Collected data:

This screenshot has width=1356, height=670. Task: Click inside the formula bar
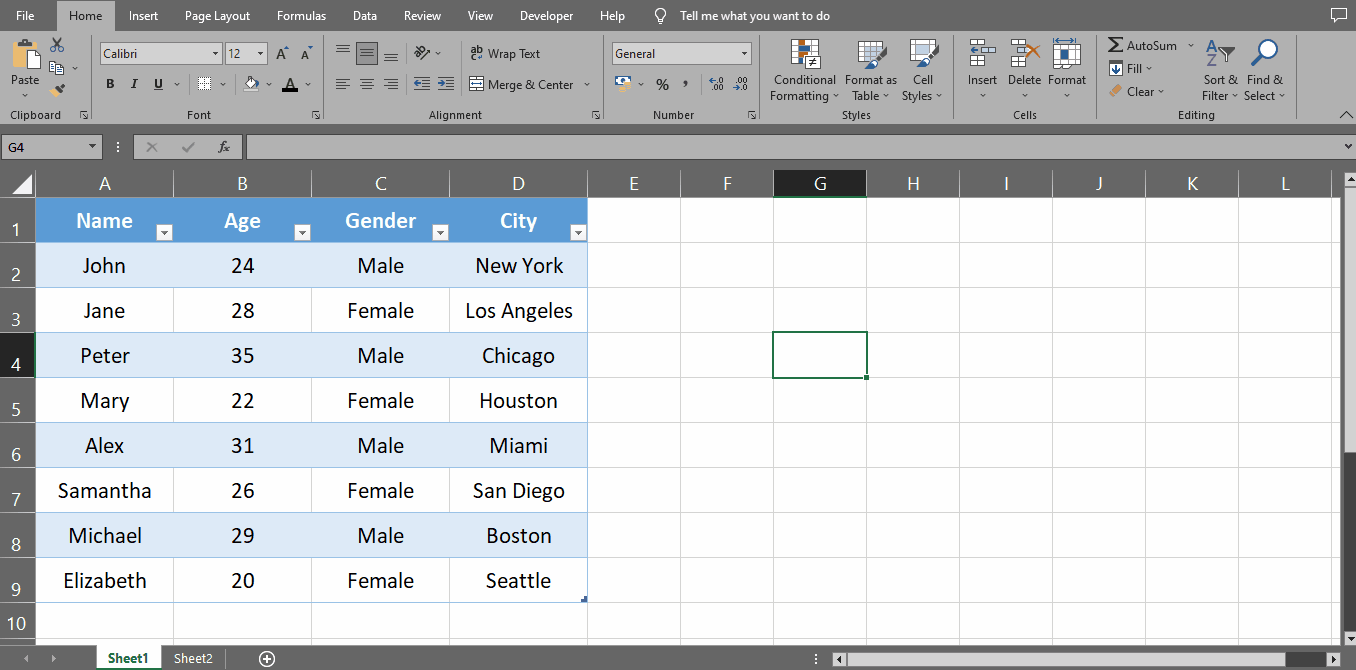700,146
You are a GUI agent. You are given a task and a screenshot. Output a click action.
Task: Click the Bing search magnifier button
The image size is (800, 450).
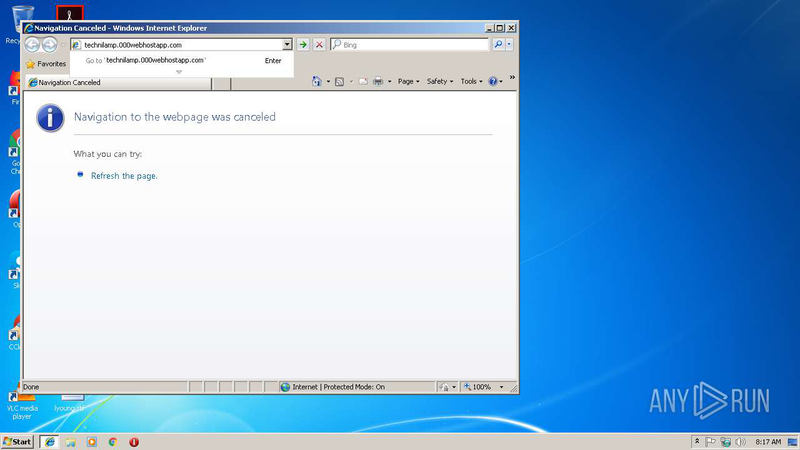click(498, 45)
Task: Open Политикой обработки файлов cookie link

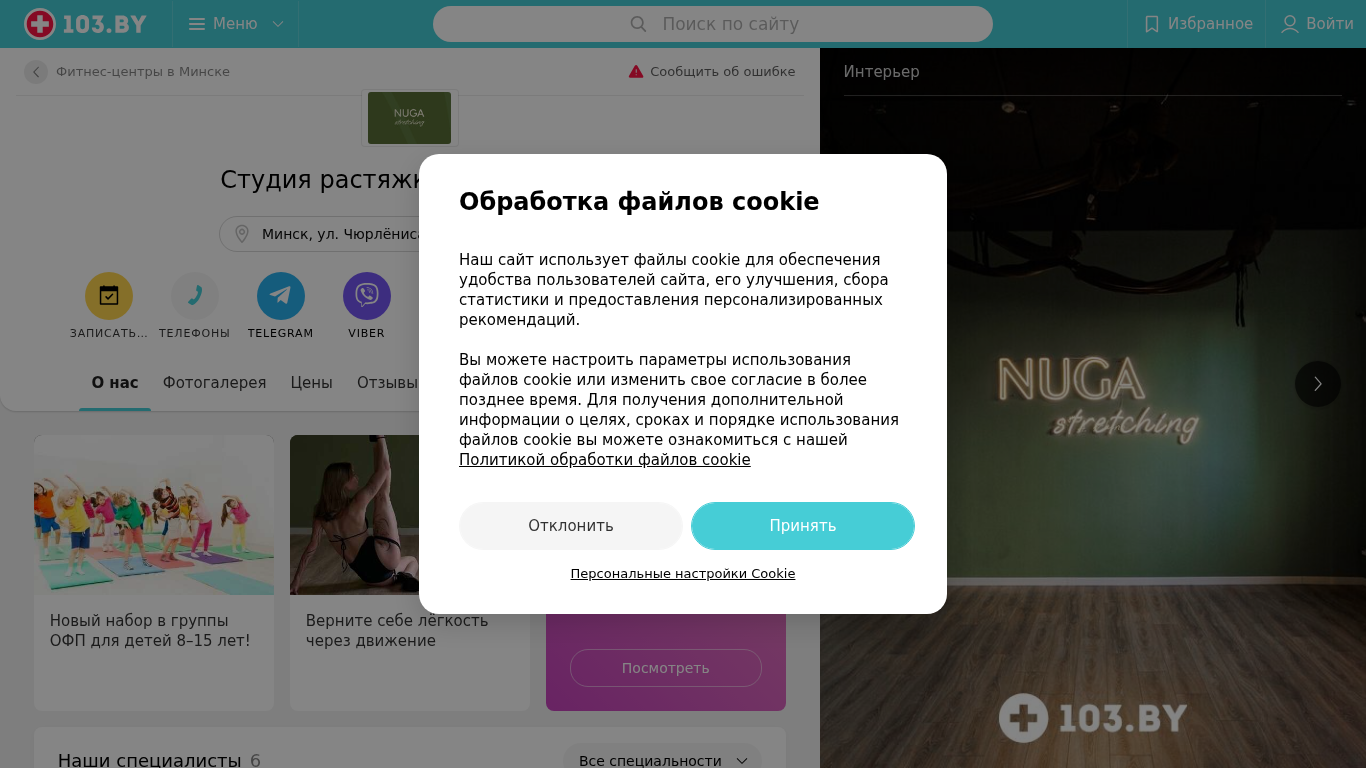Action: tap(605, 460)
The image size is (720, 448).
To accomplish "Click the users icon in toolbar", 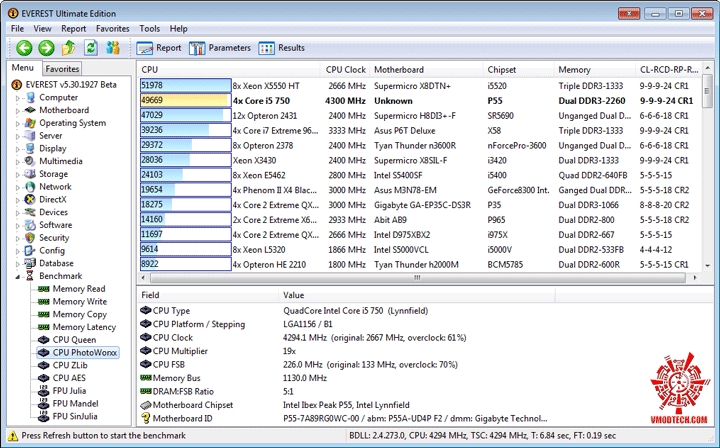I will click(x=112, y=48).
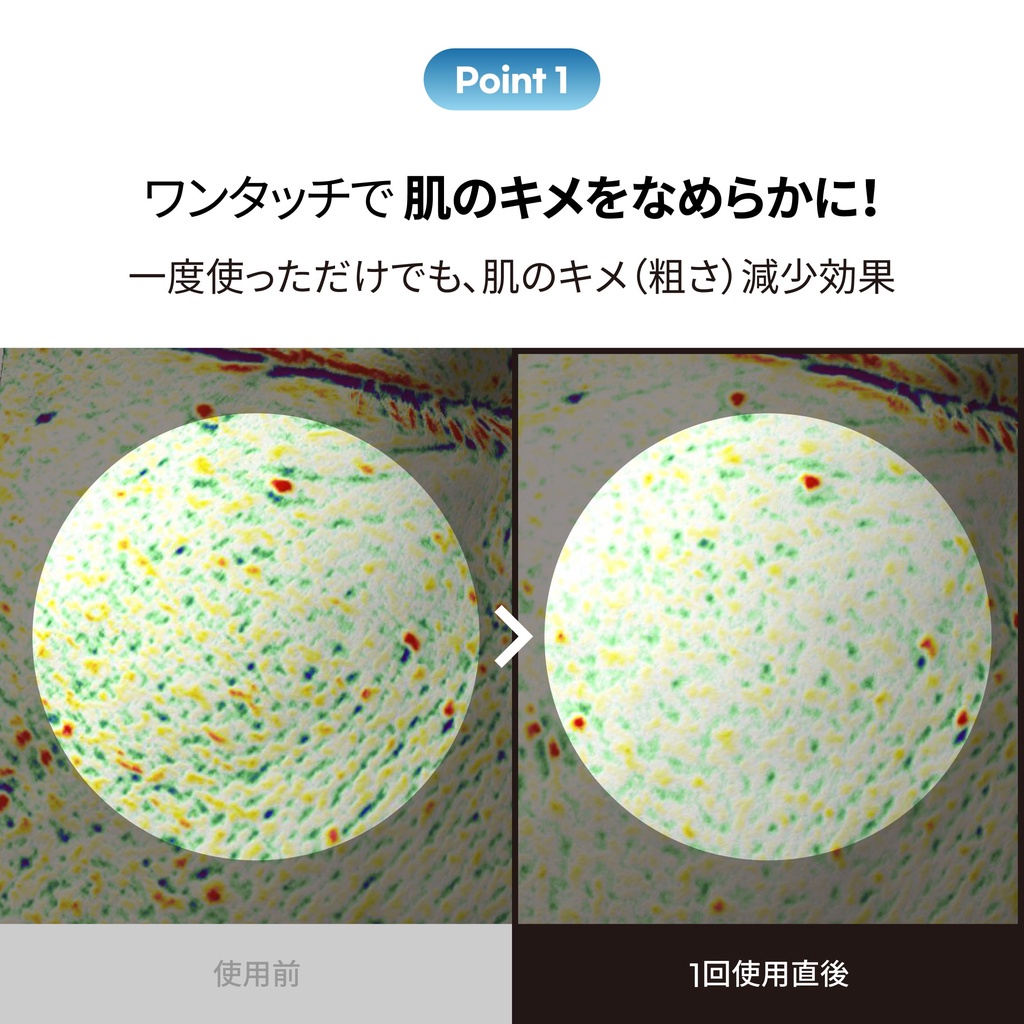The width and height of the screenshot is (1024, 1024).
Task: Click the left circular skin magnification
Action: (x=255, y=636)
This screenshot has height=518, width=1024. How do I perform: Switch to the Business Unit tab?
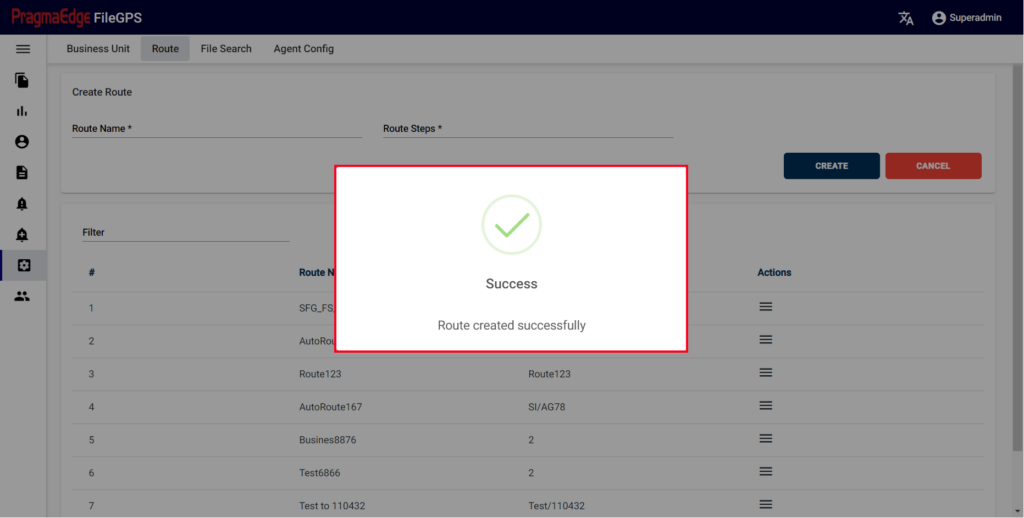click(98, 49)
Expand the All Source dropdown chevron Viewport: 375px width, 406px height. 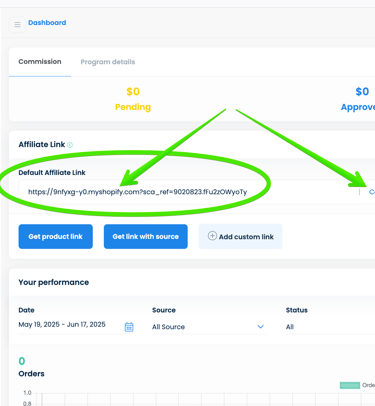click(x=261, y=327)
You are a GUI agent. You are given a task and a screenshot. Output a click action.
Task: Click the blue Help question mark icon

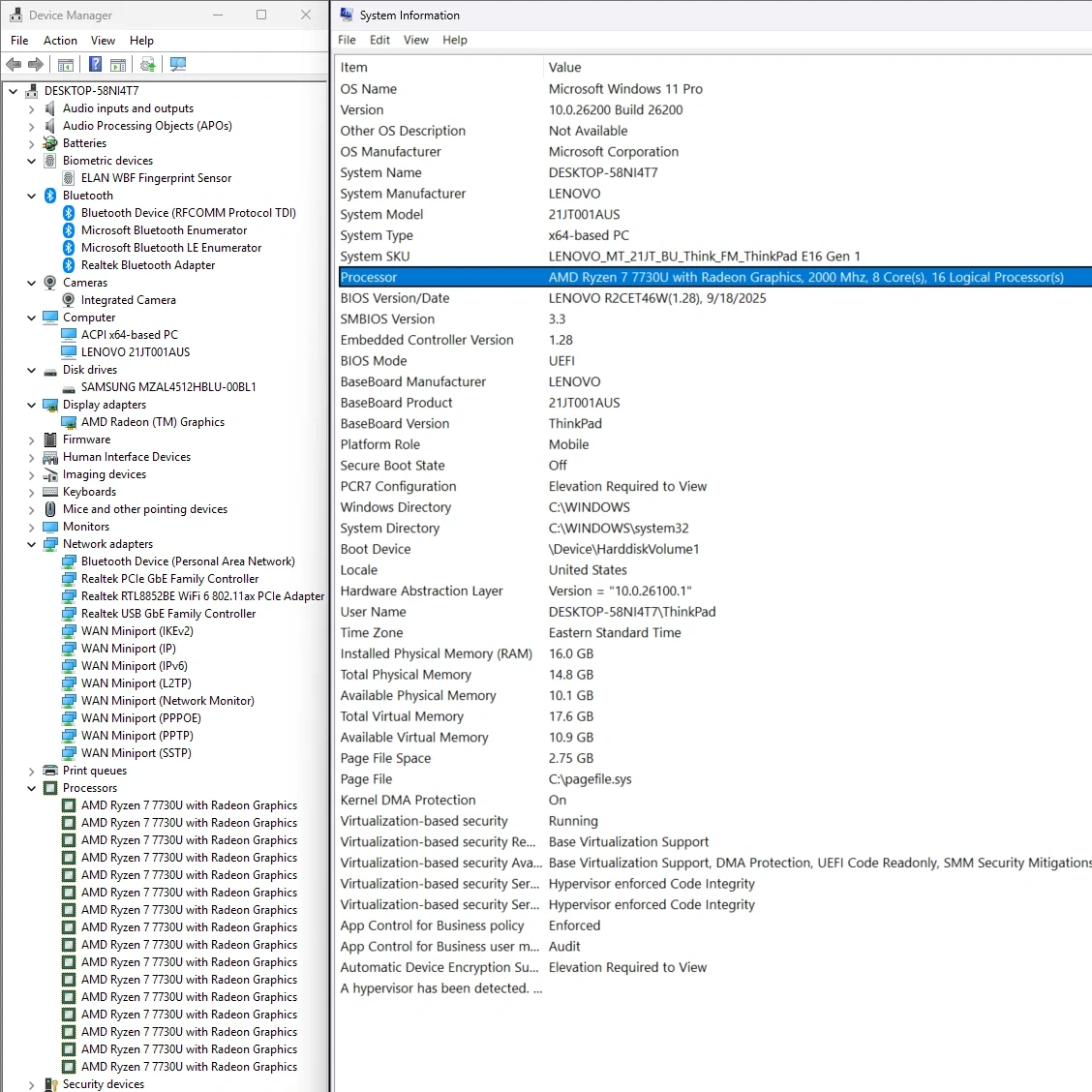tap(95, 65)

*Task directions:* All that is needed is an exact copy of the lines from the top of the entries through the line containing "The image size is (720, 448).", pictures left out.

*Task answer:*
This screenshot has width=1356, height=670. Task: Click inside the formula bar
700,146
You are a GUI agent. You are given a task and a screenshot. Output a click action.
Task: Click the Bing search magnifier button
The image size is (800, 450).
click(498, 45)
Task: Open Политикой обработки файлов cookie link

Action: tap(605, 460)
The image size is (720, 448).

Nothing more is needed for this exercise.